The Transparency Trap
When AI Labels Backfire
Commentary by Jaci Clement
Originally appeared in The Latest, Fair Media Council’s weekly newsletter.
We’ve hit a strange moment in the relationship between the public and the media: The public says they want transparency — until they actually get it.
Case in point: Research shows that when an article is labeled “AI-generated,” people trust it less, even if the story is accurate.
That’s the transparency trap.
Relationships are always tricky, especially between the public and the media. But if you’ve looked at the headlines of late, you may have noticed things are a bit fluid. Traditions are being tossed aside, institutions are wobbling, and the very idea of public service is very much under renovation. Whether you view this as progress or collapse actually isn’t the point.
The part that captures our attention is this: If AI is now at work interpreting the world for us, will we someday look back and say these were the very best of times?
AI and Media Literacy
There are many issues at play, not the least of which is an atmosphere so immersed in media that people no longer notice it — it’s so much a part of our lives it’s on par with air and water. Now, if the public has not been given the time and training to discern AI-generated content — they haven’t — and the labels that the media are using are supposed to increase trust but fail, then what exactly comes next?

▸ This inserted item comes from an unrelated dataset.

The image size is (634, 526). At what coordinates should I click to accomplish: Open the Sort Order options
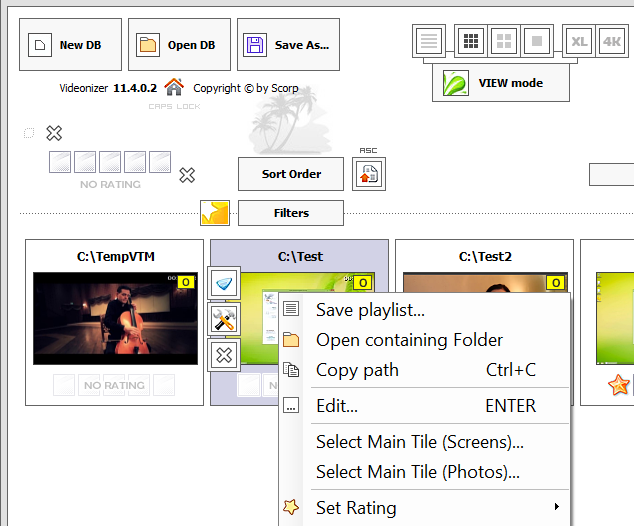tap(291, 174)
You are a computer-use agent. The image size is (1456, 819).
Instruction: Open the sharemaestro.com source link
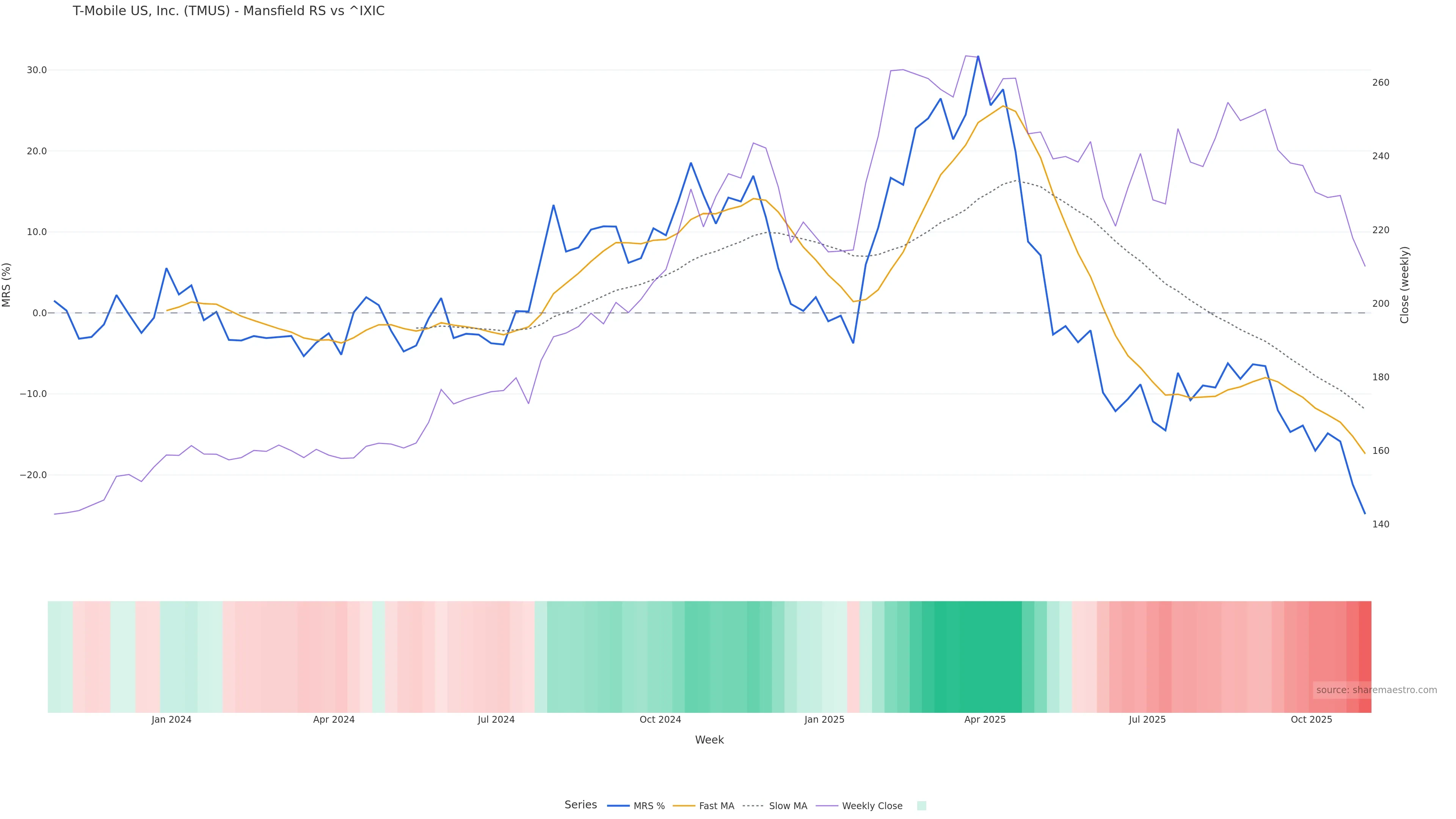(1376, 690)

The thing is, AI can only work with what its operators know. If the operators aren’t media-literate… If they don’t understand context… If they can’t spot bias, omission, nonsense, or the now-infamous “AI slop”… Then AI becomes a very confident storyteller with no understanding of the truth — and a human pushes the button that says publish.
What does that do to the public square, and to its people?
Here’s another problem, and it’s one the conspiracy-minded will absolutely love: Today’s digital ecosystem isn’t designed to chronicle history. It’s designed to rewrite it. Algorithms reward novelty, emotion, and speed. Accuracy? Not part of the code. Relevancy? Optional. Fairness? Wrong platform.
Without strong guardrails put in place by humans, what we’re left with is a public wandering through that public square without direction. It’s the media that’s supposed to supply the map.
The Trust Gap
Some have forgotten and others have never known that the reason news exists is to help them live better lives, keep them safe, and protect their communities. But at this moment in history, all of what they do and how they do it is in flux, too.
And in this mess, news organizations may have their very best chance to rediscover their purpose. Much of the news industry has been so focused on reinvention that it’s willing to try anything. But does everything need reinvention? Re-examination? Sure. Updating. Rethinking. Modernizing for a world where information is fast, fractured, and frictionless makes sense — but it needs to be built upon that old-school foundation that insists on finding truth, relevance and something no AI can provide: meaning.
Transparency is good, but substance is better. Labels matter, but process matters more. AI won’t save journalism — but it may kill it if journalists don’t understand it.
History tells us something here: Newsrooms once handed over their content to the Internet for free. Then spent decades trying to get people to pay for it. The parallels could be a teaching moment. But that relies on people seeing the pattern. People, not AI.
The question facing the news industry isn’t whether to use AI. It’s if the people steering it know enough — about reporting, verification, fairness, and community — to use it to create a better breed of journalism. The kind that puts a story in perspective, doesn’t create false narratives, and doesn’t so handily convict someone in the court of public opinion in an age when anyone may be accused of anything.
And one more thing: When trust in the media is already fragile — as survey after survey shows — a label won’t rebuild it. Why would the public trust a label when they don’t trust the institution behind it? And institutions, after all, are made of people.